Thanks Chris, for yet another thought provoking post. The top paragraph brought up stinging tears, for me to read about the discrimination cancer survivors face after going through already difficult journey…
Covid indeed has shown us what is possible in terms of flexible / hybrid working but there needs to be consideration for what that means for different people. For instance, some people thrive better when they’re able to get out of the house into an office full of people to work and interact with physically. Some people have difficult home situations that means the office home is a welcome respite. In a nutshell, Person Centred Flexibility should be the operative CHANGE phrase.
Keep doing the great work you do to make meaningful changes for the cancer community.
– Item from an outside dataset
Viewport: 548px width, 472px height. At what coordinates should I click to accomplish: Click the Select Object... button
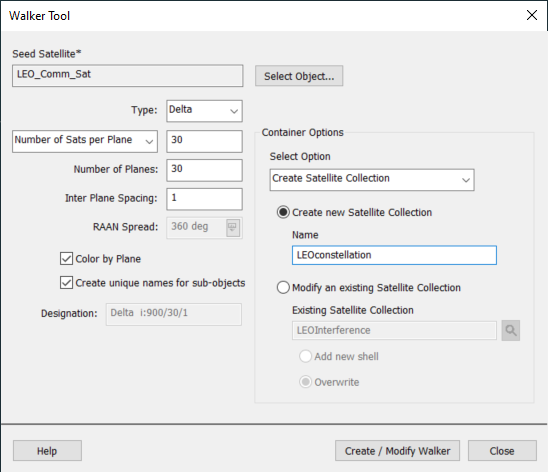click(x=299, y=76)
Thanks so much for your kind words and support. Indeed I was so shocked at the amount of discrimination shown to people affected by cancer. I wasn’t looking for sympathy but just practical help. Also surprised at how little the organisations that shout loudest were able to give.
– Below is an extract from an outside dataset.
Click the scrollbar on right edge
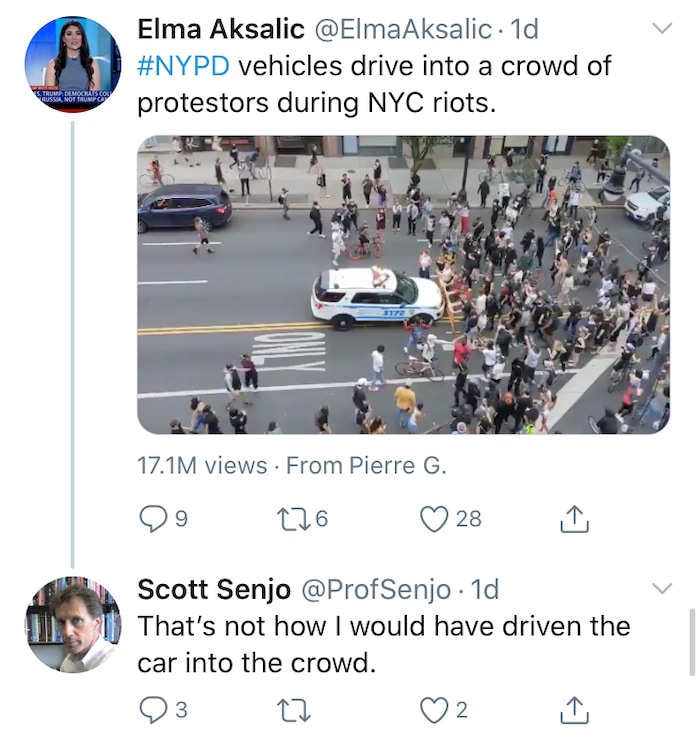The width and height of the screenshot is (700, 744). click(692, 640)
Indeed flexibility in the work place is what we all need, and there is now no reason why this can’t be achieved with some creative thinking. Covid is giving us the opportunity to create a better quality of life. We need to take this opportunity.
Big love to you and the family, Chris
Excellent piece as ever Chris.
Thanks so much Leslie, much appreciated. Very best to you
This is an excellent blog by Chris. I just wish that more employers pay attention to what Chris is writing about here.
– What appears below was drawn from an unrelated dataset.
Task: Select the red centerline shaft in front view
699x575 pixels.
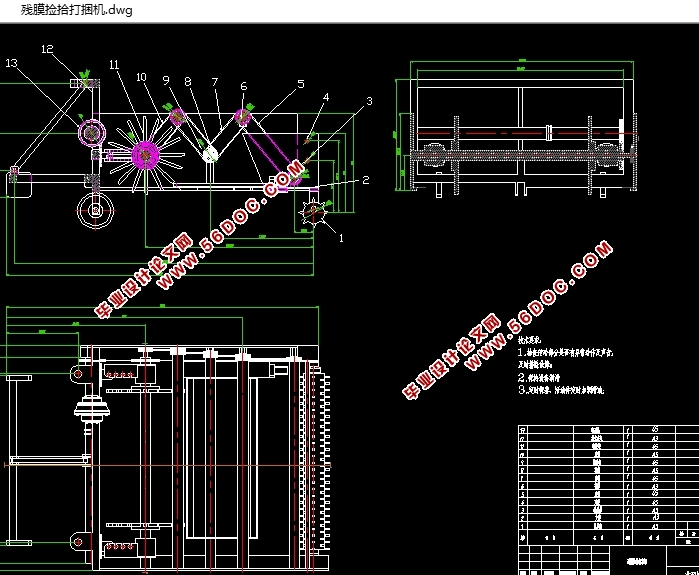Action: (x=526, y=133)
Thanks so much for sharing Kevin. The disability issue and employment has been dealt with poorly across society for many years. Surely it must be a win/win to look more innovatively into this sector? Especially now!!
Very good article, thought provoking. Definitely reflects the reality of those of up who become disabled (MS in my case) after developing a career and building experience (20yrs Programme Manager for multinationals) and then find ourselves back on the job market. The expectation seems to be disabled people don’t have high level skills and experience and most assistance available is functional and coping skills for entry level roles ( don’t get me wrong that’s fantastic and needed) but if you already have those skills it can be a wasteland of seeing ‘Disability Confident’ on company profiles and hoping to get a response to applications for roles using your skills. I also think remote interviews make it hard to get the disabled tick on the form to be put into context. I always tick the box now as at an in person interview before the pandemic had the feedback that they thought I was drunk, a common reaction to people with MS
Thanks so much for sharing your personal experiences of MS. Your observations are correct, leaving people with a disability feeling very much like 2nd class citizens. So many people I know want so much to give back, but society creates so many unnecessary obstacles to that.
It is not only about earning money, but that feeling of being valued. We need changes in our ways of working shown to us by covid. This should give those that are capable of working, the flexibility to do so. This is not something that will be achieved by law, but only by demand from employers.
Very best to you, and so please you enjoyed the piece, Chris
My doctoral research supports your comments on employer discrimination despite laws in place
I’m sure it does Dianne. Everyone deserves a fair chance of giving back to society. Currently there is active employment discrimination, all very much against the law. There is a lot of talk about equality, but little action for the disabled.